[[ SOURCE DATA, beginning ]]

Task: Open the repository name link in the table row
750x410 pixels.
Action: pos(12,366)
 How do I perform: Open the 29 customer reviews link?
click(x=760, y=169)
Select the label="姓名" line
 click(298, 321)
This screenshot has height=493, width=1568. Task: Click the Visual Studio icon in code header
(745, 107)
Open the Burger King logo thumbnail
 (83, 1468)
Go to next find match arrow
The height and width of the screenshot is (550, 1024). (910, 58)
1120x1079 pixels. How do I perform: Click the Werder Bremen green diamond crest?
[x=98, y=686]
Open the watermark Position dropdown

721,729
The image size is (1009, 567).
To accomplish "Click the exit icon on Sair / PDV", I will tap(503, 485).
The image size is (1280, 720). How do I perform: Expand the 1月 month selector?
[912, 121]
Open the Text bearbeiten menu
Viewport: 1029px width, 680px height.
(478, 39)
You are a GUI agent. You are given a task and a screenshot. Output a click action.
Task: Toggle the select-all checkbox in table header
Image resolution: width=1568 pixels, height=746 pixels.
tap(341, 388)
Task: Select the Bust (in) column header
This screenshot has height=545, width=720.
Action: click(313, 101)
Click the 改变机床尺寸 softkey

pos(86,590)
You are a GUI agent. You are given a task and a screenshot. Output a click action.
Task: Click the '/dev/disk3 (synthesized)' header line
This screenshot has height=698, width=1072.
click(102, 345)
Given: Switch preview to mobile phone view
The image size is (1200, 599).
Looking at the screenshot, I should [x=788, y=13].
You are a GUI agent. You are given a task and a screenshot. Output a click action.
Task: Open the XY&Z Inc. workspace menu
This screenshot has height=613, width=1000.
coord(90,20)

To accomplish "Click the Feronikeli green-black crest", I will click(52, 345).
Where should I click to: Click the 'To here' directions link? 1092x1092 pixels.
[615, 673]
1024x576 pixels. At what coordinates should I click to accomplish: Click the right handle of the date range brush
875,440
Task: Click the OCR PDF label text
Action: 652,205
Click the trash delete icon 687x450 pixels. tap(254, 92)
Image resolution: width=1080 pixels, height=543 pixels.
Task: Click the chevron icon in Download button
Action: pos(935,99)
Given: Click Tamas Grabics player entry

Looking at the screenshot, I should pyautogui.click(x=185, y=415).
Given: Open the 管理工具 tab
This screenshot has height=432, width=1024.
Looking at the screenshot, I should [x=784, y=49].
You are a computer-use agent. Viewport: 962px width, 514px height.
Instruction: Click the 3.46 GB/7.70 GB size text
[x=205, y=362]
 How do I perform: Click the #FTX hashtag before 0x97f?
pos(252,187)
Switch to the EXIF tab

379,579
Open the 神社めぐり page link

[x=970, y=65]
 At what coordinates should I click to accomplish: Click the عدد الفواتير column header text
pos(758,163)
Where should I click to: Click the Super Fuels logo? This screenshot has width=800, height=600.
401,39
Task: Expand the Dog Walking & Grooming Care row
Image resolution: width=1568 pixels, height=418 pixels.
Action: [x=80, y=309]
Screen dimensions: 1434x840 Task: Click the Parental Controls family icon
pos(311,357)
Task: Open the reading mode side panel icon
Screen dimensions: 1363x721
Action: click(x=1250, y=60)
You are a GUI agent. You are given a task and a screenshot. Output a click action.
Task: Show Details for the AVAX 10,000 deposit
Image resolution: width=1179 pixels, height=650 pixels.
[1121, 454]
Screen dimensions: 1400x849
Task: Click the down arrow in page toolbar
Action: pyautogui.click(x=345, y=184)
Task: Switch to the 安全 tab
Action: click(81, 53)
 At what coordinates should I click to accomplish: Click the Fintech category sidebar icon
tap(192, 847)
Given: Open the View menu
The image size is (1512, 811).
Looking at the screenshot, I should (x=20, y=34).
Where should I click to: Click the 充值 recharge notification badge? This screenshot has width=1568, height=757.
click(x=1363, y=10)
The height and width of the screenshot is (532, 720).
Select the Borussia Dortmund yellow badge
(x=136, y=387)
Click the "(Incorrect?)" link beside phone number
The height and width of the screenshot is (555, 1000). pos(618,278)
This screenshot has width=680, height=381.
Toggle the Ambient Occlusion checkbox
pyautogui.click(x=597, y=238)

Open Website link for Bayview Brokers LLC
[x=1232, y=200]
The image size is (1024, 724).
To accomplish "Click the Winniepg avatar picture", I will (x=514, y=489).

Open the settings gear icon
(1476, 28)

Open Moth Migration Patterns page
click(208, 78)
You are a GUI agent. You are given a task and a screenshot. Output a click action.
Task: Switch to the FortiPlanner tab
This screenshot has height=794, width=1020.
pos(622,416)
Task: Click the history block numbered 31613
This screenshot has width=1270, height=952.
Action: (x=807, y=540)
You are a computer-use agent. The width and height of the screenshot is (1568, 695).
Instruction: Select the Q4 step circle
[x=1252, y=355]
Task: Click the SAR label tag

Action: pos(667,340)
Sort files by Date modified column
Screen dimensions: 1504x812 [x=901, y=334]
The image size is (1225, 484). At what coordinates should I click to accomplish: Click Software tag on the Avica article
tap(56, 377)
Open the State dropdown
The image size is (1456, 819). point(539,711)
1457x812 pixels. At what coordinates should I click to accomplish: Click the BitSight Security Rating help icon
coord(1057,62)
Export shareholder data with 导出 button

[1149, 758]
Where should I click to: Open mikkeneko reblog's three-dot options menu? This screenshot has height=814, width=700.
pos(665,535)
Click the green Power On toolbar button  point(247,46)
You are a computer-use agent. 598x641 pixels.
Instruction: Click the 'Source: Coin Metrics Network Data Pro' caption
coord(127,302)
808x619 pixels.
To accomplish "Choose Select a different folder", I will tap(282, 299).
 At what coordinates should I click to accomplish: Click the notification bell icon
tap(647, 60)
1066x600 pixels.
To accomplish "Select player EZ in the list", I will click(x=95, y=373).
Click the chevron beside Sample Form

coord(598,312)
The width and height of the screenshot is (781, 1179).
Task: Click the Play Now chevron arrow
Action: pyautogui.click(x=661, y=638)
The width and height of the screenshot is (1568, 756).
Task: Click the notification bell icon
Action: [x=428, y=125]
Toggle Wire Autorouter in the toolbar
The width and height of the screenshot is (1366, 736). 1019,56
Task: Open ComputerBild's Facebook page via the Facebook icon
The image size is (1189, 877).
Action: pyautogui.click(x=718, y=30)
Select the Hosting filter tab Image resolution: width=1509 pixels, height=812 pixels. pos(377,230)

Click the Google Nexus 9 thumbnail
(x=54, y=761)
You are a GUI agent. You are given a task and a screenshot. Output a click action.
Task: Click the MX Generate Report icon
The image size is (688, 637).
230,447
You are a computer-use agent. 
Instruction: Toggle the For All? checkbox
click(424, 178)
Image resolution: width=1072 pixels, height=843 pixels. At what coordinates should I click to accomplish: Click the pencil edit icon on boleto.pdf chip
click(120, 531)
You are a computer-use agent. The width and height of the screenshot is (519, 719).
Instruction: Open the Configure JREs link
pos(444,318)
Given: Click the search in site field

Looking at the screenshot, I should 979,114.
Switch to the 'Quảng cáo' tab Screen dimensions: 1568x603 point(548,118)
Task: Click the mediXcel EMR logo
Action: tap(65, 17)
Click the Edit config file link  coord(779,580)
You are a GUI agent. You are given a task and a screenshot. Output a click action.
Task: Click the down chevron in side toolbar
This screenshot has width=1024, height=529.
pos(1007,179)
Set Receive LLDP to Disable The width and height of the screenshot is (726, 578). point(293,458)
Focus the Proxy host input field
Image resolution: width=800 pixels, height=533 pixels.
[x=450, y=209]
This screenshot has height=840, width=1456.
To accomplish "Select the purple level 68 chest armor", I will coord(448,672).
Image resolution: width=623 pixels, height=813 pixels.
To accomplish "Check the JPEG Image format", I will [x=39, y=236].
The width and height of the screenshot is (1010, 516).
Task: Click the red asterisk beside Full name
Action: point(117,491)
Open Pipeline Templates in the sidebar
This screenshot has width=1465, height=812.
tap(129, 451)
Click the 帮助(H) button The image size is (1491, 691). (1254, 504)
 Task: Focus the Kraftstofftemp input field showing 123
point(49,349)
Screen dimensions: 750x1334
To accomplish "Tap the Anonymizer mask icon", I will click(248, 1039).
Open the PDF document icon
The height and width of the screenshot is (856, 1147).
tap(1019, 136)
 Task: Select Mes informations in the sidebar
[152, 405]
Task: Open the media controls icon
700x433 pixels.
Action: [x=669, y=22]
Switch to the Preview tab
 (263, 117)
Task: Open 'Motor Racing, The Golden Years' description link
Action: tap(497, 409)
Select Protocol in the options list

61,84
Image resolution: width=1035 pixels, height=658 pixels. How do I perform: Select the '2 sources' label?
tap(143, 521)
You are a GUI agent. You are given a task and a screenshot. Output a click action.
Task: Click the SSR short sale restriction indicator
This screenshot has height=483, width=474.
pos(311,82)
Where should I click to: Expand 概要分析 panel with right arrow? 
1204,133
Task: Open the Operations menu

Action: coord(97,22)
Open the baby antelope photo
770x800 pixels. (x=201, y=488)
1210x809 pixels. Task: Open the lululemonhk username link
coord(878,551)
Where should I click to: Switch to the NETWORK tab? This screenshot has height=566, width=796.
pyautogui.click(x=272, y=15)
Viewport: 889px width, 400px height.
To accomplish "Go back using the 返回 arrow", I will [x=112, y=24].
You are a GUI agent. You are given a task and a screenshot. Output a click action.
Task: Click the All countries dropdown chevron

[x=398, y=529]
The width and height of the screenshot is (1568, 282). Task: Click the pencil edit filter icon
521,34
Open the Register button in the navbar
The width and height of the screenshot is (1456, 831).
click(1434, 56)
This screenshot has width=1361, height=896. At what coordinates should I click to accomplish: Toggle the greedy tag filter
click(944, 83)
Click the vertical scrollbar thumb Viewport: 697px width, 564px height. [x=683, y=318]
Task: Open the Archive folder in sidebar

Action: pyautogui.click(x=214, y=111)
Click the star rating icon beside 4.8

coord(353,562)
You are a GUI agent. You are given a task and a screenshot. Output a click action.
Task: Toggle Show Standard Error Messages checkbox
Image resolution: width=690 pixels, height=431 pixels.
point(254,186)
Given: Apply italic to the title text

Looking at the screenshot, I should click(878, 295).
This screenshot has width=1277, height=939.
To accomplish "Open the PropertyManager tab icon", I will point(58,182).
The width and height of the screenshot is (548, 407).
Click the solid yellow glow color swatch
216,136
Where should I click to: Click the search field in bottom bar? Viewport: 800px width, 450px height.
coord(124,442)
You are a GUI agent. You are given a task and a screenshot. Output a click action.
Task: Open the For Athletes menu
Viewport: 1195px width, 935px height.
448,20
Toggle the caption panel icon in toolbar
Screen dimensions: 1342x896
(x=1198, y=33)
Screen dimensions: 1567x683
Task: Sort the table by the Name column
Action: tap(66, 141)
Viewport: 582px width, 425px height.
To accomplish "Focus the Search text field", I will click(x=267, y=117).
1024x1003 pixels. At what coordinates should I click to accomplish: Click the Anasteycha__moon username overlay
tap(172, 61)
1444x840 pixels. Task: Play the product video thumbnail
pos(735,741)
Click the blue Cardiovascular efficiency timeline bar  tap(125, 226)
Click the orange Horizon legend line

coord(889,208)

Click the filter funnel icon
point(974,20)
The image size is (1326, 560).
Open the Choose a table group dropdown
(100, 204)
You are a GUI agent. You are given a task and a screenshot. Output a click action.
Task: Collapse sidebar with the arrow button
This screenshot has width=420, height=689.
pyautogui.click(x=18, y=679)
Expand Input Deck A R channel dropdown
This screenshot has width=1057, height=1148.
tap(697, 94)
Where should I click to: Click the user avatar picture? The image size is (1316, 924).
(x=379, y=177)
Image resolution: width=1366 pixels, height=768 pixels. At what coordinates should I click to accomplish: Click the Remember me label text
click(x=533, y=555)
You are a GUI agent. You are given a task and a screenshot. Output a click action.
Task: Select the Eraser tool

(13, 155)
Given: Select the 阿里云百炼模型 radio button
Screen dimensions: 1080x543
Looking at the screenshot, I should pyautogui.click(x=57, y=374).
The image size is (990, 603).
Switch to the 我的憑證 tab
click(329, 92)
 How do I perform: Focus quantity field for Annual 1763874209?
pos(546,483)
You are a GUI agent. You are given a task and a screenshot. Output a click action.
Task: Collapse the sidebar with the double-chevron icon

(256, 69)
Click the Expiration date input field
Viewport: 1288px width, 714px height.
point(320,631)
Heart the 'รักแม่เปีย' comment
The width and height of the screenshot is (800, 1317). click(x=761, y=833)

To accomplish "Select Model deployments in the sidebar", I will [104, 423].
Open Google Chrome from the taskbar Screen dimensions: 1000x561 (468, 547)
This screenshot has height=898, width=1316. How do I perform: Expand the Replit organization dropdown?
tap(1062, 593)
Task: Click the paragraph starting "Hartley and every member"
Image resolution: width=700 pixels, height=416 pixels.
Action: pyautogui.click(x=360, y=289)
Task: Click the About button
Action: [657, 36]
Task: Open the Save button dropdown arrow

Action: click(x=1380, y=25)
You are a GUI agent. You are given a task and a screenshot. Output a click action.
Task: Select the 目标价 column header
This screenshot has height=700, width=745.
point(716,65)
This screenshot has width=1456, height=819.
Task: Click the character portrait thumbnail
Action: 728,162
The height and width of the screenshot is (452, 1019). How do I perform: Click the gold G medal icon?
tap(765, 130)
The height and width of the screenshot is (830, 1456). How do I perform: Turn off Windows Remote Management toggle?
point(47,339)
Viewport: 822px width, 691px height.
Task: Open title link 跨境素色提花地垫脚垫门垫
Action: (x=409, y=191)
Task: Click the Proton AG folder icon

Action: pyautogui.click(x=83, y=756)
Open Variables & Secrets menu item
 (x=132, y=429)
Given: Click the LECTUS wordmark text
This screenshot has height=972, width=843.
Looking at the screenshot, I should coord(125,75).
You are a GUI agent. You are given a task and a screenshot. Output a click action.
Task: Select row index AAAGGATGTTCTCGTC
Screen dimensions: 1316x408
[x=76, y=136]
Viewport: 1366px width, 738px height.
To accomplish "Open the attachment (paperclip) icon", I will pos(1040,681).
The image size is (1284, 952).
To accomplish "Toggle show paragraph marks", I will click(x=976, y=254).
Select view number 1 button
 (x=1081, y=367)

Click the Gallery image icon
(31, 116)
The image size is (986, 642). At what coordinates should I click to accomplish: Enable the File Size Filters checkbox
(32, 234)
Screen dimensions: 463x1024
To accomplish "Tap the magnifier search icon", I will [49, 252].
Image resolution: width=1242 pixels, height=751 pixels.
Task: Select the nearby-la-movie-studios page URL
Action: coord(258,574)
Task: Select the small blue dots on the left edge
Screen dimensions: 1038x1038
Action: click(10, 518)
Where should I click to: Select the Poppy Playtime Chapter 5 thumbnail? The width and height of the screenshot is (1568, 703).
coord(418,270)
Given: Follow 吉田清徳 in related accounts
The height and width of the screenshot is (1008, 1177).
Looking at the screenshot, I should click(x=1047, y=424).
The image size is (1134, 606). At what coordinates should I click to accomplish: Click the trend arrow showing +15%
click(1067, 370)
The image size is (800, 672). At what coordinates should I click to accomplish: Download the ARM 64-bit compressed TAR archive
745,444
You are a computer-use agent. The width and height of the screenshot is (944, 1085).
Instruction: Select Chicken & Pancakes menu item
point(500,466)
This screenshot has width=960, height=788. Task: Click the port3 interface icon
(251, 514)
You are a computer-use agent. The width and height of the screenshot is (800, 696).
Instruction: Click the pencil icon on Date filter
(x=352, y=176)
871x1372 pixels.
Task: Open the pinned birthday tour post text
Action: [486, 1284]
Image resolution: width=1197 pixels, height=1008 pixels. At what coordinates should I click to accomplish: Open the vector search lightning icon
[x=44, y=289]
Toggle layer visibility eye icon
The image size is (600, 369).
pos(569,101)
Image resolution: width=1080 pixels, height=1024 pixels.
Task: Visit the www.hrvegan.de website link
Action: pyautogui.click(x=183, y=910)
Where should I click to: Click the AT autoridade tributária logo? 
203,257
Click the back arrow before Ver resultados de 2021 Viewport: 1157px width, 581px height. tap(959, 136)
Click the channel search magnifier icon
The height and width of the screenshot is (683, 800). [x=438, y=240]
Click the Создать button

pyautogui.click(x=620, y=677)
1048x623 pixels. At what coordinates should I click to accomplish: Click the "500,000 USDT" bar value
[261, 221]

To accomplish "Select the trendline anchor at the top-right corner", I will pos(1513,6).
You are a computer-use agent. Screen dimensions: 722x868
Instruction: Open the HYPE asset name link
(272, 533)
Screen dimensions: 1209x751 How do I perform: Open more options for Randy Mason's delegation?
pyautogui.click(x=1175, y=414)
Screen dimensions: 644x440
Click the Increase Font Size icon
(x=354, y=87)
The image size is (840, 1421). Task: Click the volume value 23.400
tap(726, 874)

[[ SOURCE DATA, end ]]

Locate all lines in the listing above with the word "paragraph". Copy them.

Task: Click the paragraph starting "Hartley and every member"
To accomplish "Toggle show paragraph marks", I will click(x=976, y=254).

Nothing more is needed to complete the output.